One form of rent control was used in Britain between 1915 and 1989 and is associated with the collapse of the private rented sector during those times. In fact, according to Ryan Bourne, Head of Public Policy at the Institute of Economic Affairs and columnist for City AM, ‘95 per cent of economists disagreed with the proposition that rent controls had a positive impact on the amount and quality of broadly affordable rental housing’.

How would they impact landlords?

The biggest concern for landlords is that rent controls could mean that their profit margins are squeezed, especially if their running costs or mortgage interest rates increase. In turn, this could have notable effects on the buy-to-let market.

Firstly, rent controls could deter investment in buy-to-let properties which is sorely needed, thereby reducing supply and increasing demand, potentially making it even more difficult for tenants to find a property.

Secondly, it could mean that there are fewer funds available to improve the quality of their portfolio, therefore not meeting minimum standards.

Are rent controls justified?

The glaring issue with the proposed rent controls is that, as Ryan Bourne mentions, ‘this sort of rent control does nothing to improve affordability’. He goes on to suggest that it could even increase market rents.

Take the following example - currently, rents are determined by supply and demand, and at the moment, the housing shortage means that demand is high. This is especially true in London, where 13 people competefor every rental property on average.

Rents rose at a marginally faster rate than inflation in the 12 months to March 2015 – a 2.1% rise in private rental prices compared to 0.0% change in CPI inflation. But this is a figure that is largely driven by a select few areas.

So, while rent controls are designed to appeal to ‘Generation Rent’ and restrict rent increases, they could in fact have the opposite effect.

Over the past five years, not all regions have seen a rent increase above the rate of inflation. If such policies are implemented, then it could actually see all landlords raise their rents at such a rate, when some of themmay not have intended to anyway.

And, while the controls could be advantageous for long term tenants, who would have the extra security of knowing their rents could not be suddenly increased during their tenancy, they could also come at a substantial cost – reduced economic efficiency, the creation of negative incentives for landlords and tenants, and at the expense of ‘outsiders’ to the rental property market.

Such interventionist policies aren’t likely to have a significant effect on affordability, at least not in a positive way, which is the key issue of contention in the private rented sector. Instead, shareholders may consider the interference will be detrimental to the business profits, and decide to start selling as a consequence. The private rented sector, by its very nature, cannot be considered a public service, and just like any business, landlords should be free to set their own prices for the service that they provide.

Positive changes to the property market which will benefit tenants, landlords and first time buyers alike are more likely to come from schemes such as Help to Buy and increased house building/relaxation of planning rules which stimulates economic growth.

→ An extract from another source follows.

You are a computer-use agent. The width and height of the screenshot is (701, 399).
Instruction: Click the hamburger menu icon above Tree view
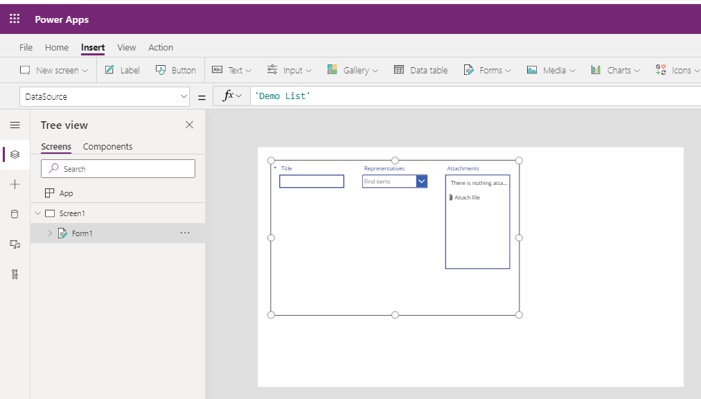(x=15, y=125)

The best alternative option therefore, is to balance supply and demand in the sector. This requires two things to happen. Firstly, buy-to-let investment must be encouraged to increase supply, and secondly, they must be stimulated, and even incentivised, to create high quality accommodation, thus increasing healthy competition amongst landlords.

In fact, there could be a better solution to the problem of unaffordable rents, which especially prevent young people from moving out of the family home. Offering a more affordable, sociable way of living, HMOs (Houses in Multiple Occupation) are becoming an increasingly popular option for young working professionals; research from Spareroom has shown a 33% increase in the amount of people seeking out this type of accommodation. They also make much better use of the existing housing stock at a time when the development of new homes struggles to keep pace.